Biochemical Signals and Physical Forces in Cancer Cell Invasion
The Mendoza lab strives to understand the signals that drive cell migration and the invasive progression of lung cancer.
Cell migration is essential to immune response, wound healing, and cancer metastasis. During this process, iterative cycles of edge protrusion, adhesion, and cell body contraction propel cells forward. These cellular structures that produce migration are mechanistically coupled and their dynamics are temporally coordinated. In cancer, mutations within the cancer cells and changes in the tumor microenvironment create new chemical and physical signals that promote cancer cell movement. Deducing the molecular mechanisms of cell migration and cancer invasion will reveal new biomarkers and targets to predict and prevent cancer progression.

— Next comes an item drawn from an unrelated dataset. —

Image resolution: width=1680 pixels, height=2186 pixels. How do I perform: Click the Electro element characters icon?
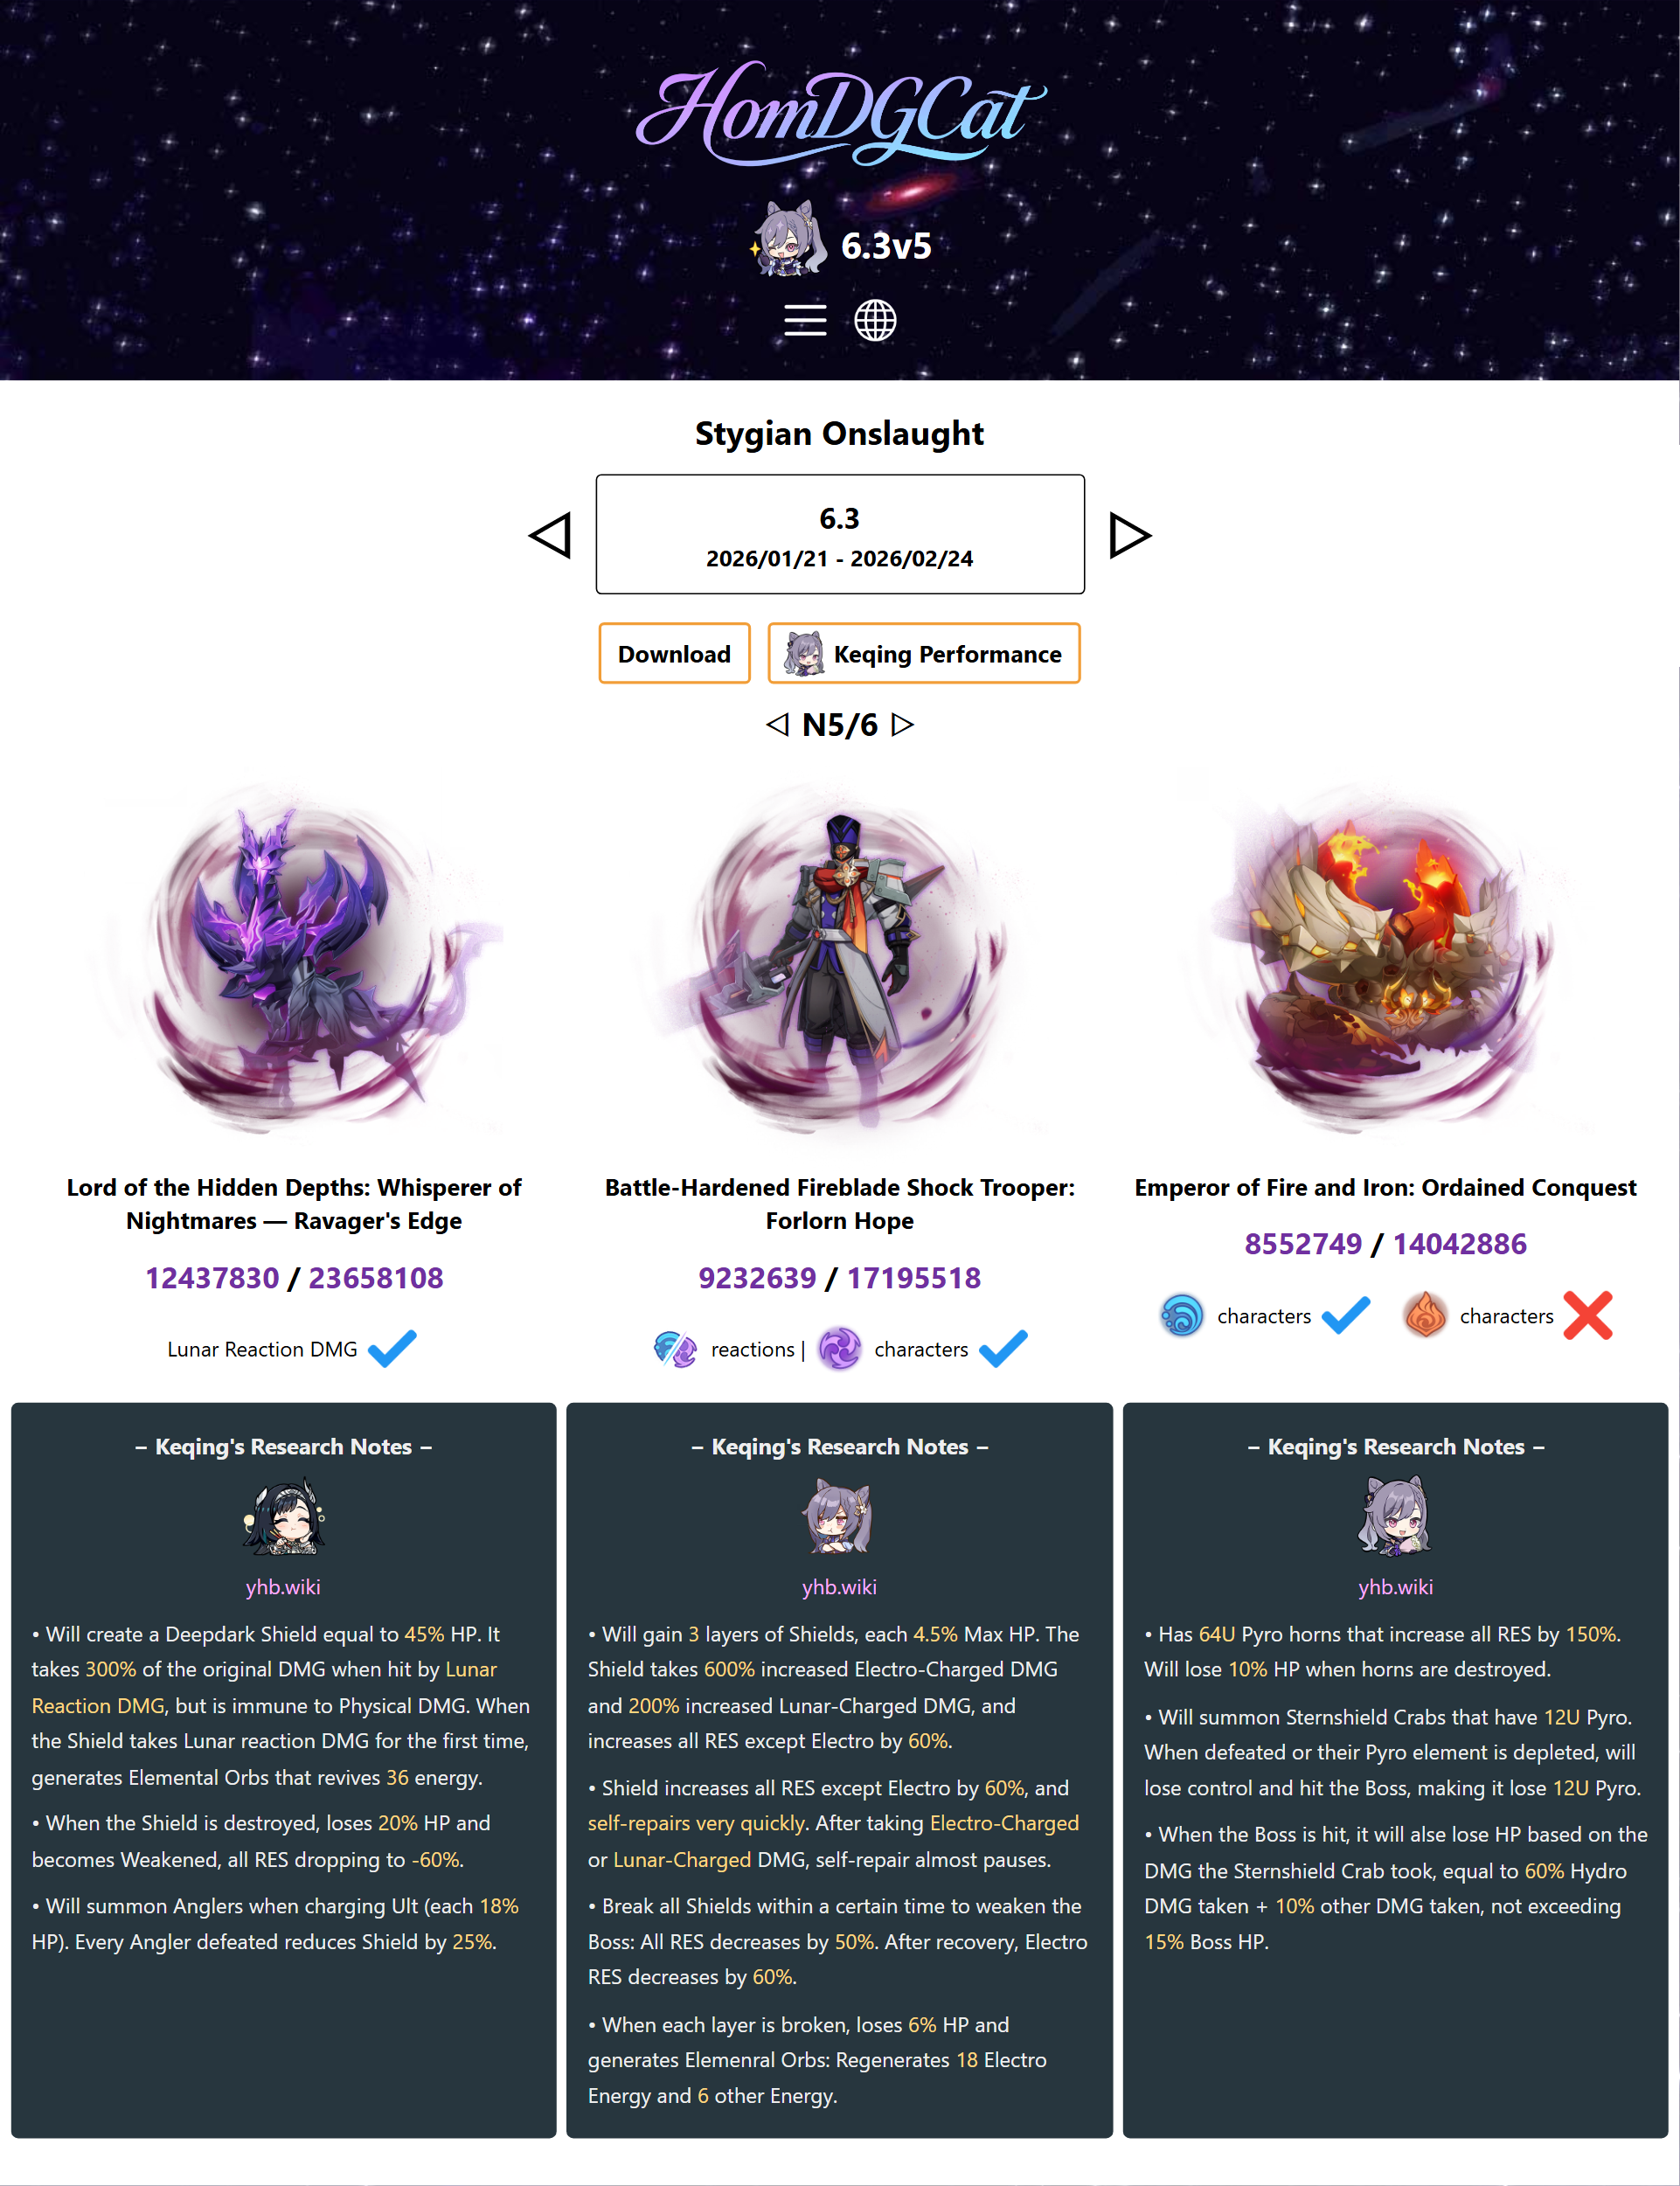coord(840,1349)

Cells use signaling pathways to continuously sense, integrate, and adapt to their environment. In lung cancer, the #1 cancer killer in the U.S., cell invasion occurs in the earliest stage I lesions. We study the signaling pathways that are mutated in lung cancer and the interactions between tumor cells and the physical forces and extracellular matrix in the tumor microenvironment. Our questions span fundamental investigation into the mechanisms of cytoskeleton control and in vivo cancer invasion and metastasis. We combine live-cell imaging and computer vision with mouse models with computational modeling to understand the mechanisms of cell migration and tumor cell interactions with the microenvironment.
- How do biochemical signals synergistically regulate the intensity and timing of actin, adhesion, and membrane dynamics for cell movement?
- How does altered extracellular matrix in the tumor microenvironment promote early cancer invasion and progression?
- In lung cancers, how do KRAS and BRAF driver mutations lead to peri-tumor strain amplification?
The Mendoza lab has a funded collaborations with the Weiss lab in the Biomedical Engineering department. The collaboration applies computational modeling to understand the mechanics of tumor growth within the lung.